En tout cas, dans le Médina Yoro Foula, le seul département du Sénégal qui n’est pas relié au reste du pays par un seul kilomètre de goudron, les brigands forestiers sont en train de battre tous les records de déforestation.

Le service des Eaux et Forêts démuni et impuissant !

Que fait le service des Eaux et Forêts ? Beaucoup, répond le colonel Alioune Diouf de la direction des Eaux et Forêts, même s’il reconnaît que la coupe transfrontalière a pris une ampleur inquiétante. Cependant, le sujet est sensible et les agents qui l’évoquent choisissent leurs mots. « La coupe transfrontalière est une affaire nationale. On ne peut pas arrêter la mer avec nos bras », dit-il. Sur les accusations portées contre des agents, M. Diouf répond que des « brebis galeuses » existent dans tous les corps. Il assure que des sanctions sont prises à l’encontre des agents véreux. Mais dans l’accomplissement de ses missions régaliennes, les Eaux et Forêts sont confrontées à de multiples contraintes qui tournent autour du déficit en ressources humaines (surtout les agents de terrain) et en moyens logistiques. Toutes ces contraintes font que les agents sont impuissants. « Pour se déplacer, les agents les mieux lotis ont des motos qui, la plupart du temps, sont en panne », confie l’un d’eux. Profitant de ces faiblesses, les fossoyeurs pillent tout le bois noble : venne, « dimb », kapokier, etc. Et quand des brigands forestiers sont appréhendés, ils sont libérés à la suite de fortes pressions, surtout de la part des hommes politiques. « Du temps où il n’y avait pas les immixtions, le corps était puissant et personne n’osait couper du venne pour l’amener en Gambie », indique le colonel Alioune Diouf.

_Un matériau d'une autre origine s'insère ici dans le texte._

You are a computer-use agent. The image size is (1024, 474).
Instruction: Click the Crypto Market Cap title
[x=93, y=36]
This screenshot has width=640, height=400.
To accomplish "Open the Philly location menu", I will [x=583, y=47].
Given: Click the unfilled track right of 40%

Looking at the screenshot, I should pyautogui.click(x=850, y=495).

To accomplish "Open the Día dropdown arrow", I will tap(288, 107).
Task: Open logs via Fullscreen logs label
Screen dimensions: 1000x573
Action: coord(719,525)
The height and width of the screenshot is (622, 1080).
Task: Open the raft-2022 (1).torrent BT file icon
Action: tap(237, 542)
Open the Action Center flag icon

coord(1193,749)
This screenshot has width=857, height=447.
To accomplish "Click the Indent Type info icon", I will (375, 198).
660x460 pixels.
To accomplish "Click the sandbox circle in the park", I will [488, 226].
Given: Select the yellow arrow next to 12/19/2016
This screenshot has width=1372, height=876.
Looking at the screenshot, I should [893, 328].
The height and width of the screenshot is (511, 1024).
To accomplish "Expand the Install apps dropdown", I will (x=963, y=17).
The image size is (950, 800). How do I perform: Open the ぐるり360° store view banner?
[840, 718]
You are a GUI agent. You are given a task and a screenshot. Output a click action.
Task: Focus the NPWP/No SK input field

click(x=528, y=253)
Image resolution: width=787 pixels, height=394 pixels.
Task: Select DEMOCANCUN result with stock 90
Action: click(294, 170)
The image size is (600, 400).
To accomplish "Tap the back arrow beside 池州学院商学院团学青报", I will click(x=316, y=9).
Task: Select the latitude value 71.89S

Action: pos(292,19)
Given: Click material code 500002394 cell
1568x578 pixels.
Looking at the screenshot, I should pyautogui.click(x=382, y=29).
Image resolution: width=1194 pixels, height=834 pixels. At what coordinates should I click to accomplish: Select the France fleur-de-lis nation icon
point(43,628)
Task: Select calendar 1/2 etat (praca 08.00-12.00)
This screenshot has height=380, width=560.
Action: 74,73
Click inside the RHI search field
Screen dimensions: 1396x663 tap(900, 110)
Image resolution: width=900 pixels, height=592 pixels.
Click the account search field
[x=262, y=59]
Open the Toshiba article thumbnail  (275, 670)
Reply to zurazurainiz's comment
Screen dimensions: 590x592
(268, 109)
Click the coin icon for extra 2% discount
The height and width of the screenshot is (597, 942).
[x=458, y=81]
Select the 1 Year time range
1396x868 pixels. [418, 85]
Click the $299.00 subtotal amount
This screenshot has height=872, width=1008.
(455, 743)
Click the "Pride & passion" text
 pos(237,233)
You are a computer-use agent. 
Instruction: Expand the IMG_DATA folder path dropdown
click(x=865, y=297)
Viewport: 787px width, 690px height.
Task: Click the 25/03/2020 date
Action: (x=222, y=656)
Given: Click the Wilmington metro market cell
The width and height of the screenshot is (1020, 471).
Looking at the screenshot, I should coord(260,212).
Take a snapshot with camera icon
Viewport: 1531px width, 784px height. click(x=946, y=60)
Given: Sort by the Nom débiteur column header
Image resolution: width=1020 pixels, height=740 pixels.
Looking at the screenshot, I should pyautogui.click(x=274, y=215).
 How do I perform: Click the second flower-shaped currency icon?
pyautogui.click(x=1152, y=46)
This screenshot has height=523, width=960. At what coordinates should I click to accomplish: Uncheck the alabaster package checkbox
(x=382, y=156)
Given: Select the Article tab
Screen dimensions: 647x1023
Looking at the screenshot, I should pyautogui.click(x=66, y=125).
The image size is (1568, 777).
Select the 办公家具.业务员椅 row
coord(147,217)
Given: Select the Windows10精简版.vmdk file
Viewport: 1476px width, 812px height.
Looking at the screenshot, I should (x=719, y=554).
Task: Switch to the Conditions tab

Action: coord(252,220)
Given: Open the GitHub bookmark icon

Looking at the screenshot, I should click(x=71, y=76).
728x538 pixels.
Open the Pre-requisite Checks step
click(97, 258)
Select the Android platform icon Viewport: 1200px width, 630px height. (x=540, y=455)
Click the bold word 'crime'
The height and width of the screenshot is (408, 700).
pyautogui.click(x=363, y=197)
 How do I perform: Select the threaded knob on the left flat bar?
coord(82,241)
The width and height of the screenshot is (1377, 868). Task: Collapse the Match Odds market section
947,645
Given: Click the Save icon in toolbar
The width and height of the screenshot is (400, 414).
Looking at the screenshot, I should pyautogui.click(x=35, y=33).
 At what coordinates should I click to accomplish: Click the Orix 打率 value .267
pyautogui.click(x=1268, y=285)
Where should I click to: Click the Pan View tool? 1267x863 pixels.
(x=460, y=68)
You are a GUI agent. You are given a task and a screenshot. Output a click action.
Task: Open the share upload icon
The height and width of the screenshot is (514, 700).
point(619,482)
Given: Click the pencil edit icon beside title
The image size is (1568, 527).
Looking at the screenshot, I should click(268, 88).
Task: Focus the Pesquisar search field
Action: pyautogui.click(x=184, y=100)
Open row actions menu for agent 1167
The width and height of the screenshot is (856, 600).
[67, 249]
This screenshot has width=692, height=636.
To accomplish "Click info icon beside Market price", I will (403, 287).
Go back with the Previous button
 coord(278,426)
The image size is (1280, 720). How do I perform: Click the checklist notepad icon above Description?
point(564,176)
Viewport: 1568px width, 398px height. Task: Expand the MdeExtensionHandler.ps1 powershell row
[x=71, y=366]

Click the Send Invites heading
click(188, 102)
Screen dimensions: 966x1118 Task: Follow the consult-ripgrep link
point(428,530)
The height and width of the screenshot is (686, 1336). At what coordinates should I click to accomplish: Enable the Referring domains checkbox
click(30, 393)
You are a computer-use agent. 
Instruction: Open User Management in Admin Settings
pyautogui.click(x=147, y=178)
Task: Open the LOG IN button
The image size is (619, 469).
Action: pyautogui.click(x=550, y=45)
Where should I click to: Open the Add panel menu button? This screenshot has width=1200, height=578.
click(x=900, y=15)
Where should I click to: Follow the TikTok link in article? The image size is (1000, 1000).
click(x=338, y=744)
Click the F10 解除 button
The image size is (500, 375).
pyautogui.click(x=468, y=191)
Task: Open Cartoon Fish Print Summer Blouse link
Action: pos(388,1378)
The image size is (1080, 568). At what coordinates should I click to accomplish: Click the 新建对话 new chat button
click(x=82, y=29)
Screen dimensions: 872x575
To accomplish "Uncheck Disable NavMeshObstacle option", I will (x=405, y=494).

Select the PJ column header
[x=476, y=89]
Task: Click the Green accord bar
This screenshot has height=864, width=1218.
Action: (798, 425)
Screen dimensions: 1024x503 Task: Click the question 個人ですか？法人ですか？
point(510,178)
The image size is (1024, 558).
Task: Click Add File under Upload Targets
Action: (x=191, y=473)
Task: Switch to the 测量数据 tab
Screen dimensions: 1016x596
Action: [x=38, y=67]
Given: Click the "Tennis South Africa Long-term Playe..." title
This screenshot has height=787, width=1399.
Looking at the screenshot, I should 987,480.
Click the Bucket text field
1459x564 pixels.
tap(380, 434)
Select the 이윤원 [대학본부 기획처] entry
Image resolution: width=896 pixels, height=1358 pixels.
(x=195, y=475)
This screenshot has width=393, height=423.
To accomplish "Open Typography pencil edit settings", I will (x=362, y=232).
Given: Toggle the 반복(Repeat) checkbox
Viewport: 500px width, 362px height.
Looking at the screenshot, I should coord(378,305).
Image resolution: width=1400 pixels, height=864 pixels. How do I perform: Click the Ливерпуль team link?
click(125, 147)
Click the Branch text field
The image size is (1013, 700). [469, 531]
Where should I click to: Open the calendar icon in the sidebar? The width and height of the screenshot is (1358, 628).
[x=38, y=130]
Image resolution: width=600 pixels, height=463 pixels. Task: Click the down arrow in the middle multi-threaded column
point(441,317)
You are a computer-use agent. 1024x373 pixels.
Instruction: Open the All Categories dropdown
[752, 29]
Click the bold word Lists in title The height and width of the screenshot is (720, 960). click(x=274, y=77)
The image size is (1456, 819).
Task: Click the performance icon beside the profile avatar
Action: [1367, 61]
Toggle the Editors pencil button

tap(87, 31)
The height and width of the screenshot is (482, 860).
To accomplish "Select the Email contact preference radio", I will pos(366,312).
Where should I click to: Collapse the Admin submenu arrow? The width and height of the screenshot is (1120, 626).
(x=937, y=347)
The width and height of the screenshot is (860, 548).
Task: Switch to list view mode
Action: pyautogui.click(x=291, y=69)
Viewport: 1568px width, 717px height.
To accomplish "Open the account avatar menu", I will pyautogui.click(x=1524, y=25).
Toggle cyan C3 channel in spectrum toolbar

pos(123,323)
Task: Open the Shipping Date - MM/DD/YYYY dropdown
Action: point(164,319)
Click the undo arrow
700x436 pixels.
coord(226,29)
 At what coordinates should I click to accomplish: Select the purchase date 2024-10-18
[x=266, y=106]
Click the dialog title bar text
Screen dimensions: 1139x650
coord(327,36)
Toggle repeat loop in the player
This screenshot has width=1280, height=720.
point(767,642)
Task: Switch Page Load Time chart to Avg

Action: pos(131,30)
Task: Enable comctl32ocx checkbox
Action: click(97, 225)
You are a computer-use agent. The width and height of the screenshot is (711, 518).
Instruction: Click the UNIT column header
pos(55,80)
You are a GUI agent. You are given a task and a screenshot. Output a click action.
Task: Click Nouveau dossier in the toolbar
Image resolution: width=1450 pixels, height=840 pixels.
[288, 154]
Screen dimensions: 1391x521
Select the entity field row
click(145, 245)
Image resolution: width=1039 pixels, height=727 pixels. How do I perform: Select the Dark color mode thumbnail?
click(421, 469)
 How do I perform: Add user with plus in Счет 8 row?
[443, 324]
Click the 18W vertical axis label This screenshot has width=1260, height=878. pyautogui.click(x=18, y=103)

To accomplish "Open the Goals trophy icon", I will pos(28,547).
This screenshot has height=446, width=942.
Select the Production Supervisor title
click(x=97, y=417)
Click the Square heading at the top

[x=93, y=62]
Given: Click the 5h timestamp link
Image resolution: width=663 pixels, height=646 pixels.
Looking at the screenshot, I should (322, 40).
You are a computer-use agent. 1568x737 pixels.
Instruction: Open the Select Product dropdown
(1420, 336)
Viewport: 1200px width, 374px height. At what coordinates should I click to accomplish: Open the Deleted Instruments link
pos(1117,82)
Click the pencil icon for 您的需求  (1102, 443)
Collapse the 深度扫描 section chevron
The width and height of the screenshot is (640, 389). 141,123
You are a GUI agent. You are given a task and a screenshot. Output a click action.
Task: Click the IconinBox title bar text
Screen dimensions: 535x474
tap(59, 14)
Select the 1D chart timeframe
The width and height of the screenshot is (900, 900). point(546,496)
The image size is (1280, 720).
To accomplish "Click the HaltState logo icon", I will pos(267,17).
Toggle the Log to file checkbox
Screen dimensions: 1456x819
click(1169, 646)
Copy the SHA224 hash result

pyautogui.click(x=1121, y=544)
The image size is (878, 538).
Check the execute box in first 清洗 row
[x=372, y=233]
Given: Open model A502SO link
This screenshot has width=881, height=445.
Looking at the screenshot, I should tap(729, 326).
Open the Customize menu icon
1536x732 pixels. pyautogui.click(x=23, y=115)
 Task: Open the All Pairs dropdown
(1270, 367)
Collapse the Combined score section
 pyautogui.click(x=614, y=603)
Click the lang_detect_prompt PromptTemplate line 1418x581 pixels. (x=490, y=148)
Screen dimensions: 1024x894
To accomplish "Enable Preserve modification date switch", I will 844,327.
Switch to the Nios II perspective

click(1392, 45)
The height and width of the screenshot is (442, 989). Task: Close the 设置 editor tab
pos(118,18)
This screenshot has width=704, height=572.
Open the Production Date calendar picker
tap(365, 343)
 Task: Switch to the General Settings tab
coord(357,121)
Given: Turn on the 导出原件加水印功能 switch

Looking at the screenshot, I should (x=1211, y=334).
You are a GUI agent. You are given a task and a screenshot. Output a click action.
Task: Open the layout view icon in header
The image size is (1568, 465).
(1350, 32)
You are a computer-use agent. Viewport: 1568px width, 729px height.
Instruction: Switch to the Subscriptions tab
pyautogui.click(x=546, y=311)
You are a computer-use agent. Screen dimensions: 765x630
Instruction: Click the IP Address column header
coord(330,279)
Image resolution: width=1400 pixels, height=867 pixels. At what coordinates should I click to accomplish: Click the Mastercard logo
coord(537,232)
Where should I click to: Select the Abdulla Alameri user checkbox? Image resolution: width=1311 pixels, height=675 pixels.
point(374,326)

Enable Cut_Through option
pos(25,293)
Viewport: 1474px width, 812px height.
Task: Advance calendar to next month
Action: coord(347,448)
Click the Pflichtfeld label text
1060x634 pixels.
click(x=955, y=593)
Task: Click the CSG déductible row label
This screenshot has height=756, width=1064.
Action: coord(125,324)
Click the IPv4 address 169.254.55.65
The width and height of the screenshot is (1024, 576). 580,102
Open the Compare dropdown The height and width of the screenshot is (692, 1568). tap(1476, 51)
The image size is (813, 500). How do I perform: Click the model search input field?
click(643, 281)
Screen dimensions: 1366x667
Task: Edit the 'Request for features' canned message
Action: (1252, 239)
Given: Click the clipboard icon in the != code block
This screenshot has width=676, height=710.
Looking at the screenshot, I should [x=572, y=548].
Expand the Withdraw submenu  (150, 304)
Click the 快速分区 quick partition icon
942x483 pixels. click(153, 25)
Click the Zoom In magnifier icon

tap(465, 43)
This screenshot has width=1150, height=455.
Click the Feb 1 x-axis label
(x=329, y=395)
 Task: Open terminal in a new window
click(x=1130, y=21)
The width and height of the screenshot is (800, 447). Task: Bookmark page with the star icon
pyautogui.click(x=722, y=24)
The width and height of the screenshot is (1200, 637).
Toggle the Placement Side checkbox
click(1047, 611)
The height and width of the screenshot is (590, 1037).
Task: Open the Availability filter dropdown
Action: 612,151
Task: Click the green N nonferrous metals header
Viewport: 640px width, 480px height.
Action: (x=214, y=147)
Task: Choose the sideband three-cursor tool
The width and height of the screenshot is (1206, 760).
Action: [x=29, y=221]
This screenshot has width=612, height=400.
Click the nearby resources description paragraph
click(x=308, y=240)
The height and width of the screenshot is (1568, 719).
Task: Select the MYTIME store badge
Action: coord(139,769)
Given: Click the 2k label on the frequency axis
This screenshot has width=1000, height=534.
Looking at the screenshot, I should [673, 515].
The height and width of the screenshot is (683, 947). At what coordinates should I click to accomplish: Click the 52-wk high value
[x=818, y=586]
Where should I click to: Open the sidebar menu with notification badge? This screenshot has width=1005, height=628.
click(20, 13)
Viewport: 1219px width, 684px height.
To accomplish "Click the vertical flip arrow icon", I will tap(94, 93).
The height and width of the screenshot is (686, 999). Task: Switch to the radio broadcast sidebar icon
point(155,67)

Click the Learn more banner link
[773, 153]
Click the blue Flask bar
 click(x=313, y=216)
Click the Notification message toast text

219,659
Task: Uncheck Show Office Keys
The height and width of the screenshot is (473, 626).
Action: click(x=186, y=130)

La carbonisation accentue la régression de la couverture forestière

Après avoir coupé presque tout le bois noble, notamment le venne, la carbonisation clandestine risque de détruire ce qui reste des forêts à Tambacounda.
Au milieu de la nuit, comme des ombres fuyantes, des hommes transportent sur des charrettes des troncs d’arbres. Ils se déplacent en épiant le moindre mouvement. Toute présence est suspecte. Les brigands forestiers se cachent maintenant. Ils n’ont d’horaires fixes afin de mieux tromper la vigilance des agents des Eaux et Forêts.
Dans un passé récent, ces brigands forestiers agissaient au vu et au su de tout le monde, affirme Baganda Sakho, président de la communauté rurale de Koar qui a un pied à terre au quartier Plateau de Tambacounda. Devant l’ampleur du phénomène, des individus se sont plaints auprès des plus hautes autorités du service des Eaux et Forêts. « Je suis allé personnellement à Dakar voir le directeur des Eaux et Forêts pour me plaindre des agissements de certains agents », dit Baganda Sakho. « Le directeur m’avait assuré qu’une enquête sera faite, et s’il y a des fautes, des mesures seront prises », ajoute-t-il. Il n’était pas le seul à aller au-delà de la simple indignation puisque Mamadou Mbaye, président d’un Gie d’exploitants forestiers, a porté plainte contre un agent des Eaux et Forêts en poste à Tambacounda. L’agent incriminé a été muté. « Un agent avait fait appel à un ouvrier pour couper des  arbres. Après avoir fait son travail, il a refusé de le payer. Celui-ci m’a saisi et j’ai porté plainte, mais les gendarmes m’ont supplié de retirer ma plainte parce qu’il risquait la radiation. J’ai accepté à condition qu’il paie l’ouvrier et qu’il soit muté loin de Tambacounda. Cela a été fait et l’affaire s’est arrêtée là », raconte-t-il. Des populations accusaient des agents des Eaux et Forêts de délivrer des permis de coupe contre rémunération afin de les commercialiser officiellement.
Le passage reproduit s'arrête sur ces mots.